[Stored items]
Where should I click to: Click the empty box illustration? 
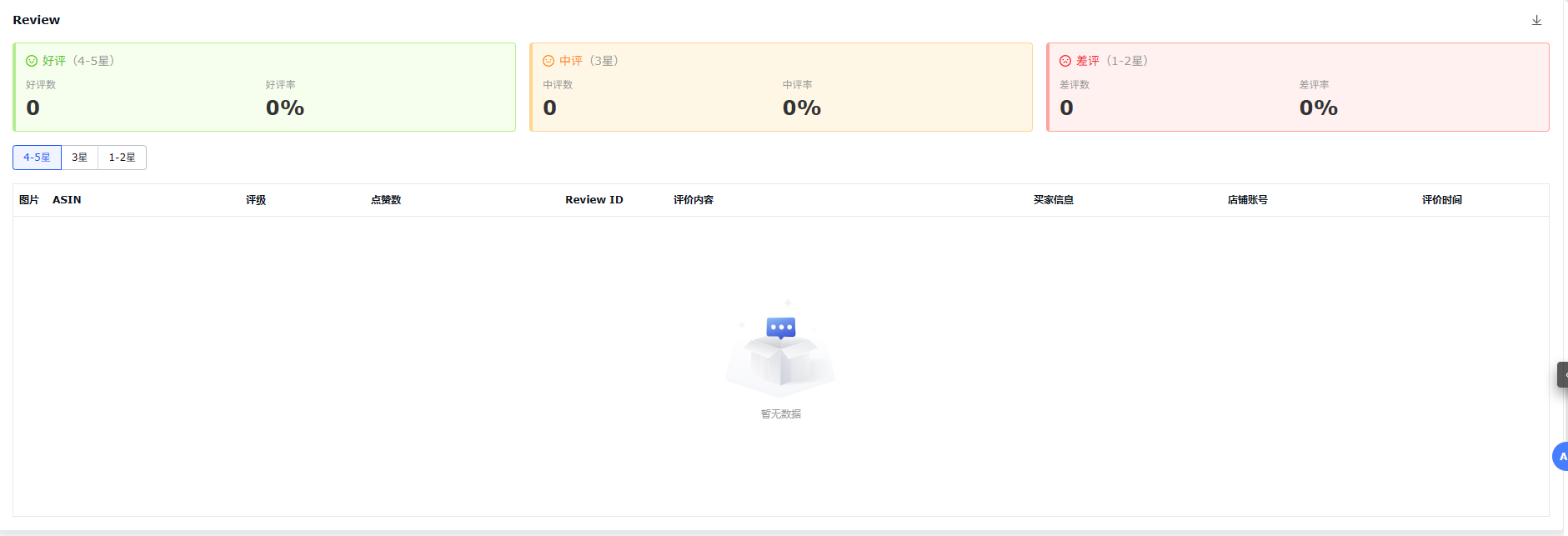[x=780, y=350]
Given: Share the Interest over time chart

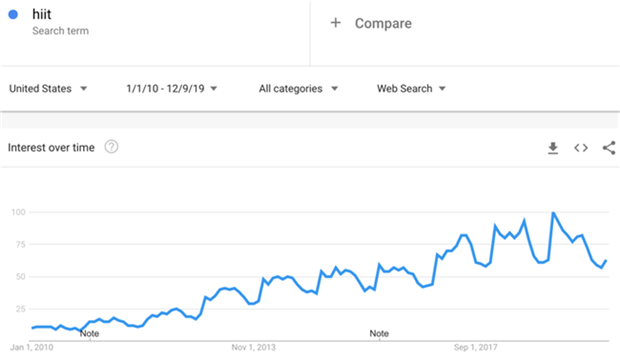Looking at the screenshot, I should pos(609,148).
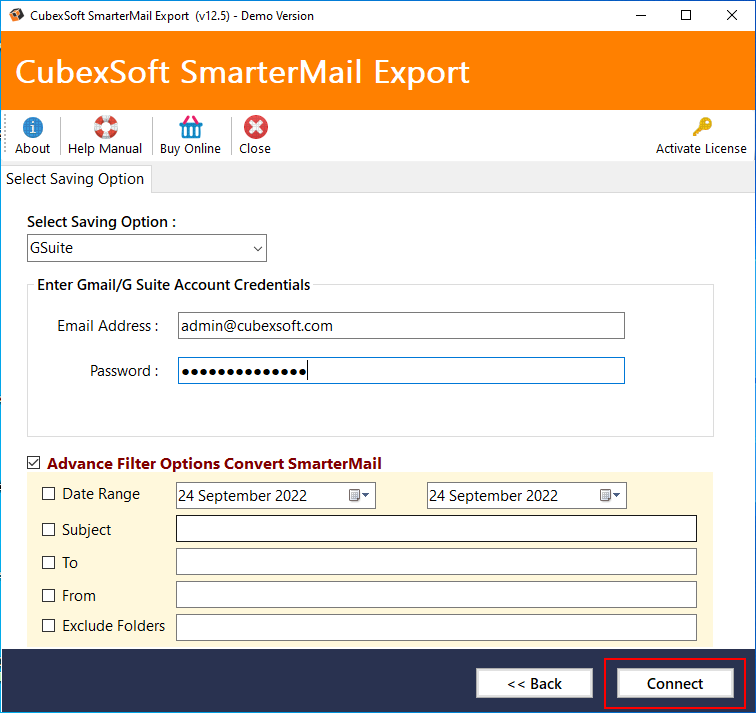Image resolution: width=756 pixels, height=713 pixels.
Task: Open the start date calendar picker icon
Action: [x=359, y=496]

Problem to solve:
Copy out all the data exactly; skip the pictures.

Answer to the exercise:
Where should I click to: Click the empty box illustration? 
[x=780, y=350]
Given: Share the Interest over time chart

Looking at the screenshot, I should pos(609,148).
Image resolution: width=756 pixels, height=713 pixels.
Task: Open the start date calendar picker icon
Action: [x=359, y=496]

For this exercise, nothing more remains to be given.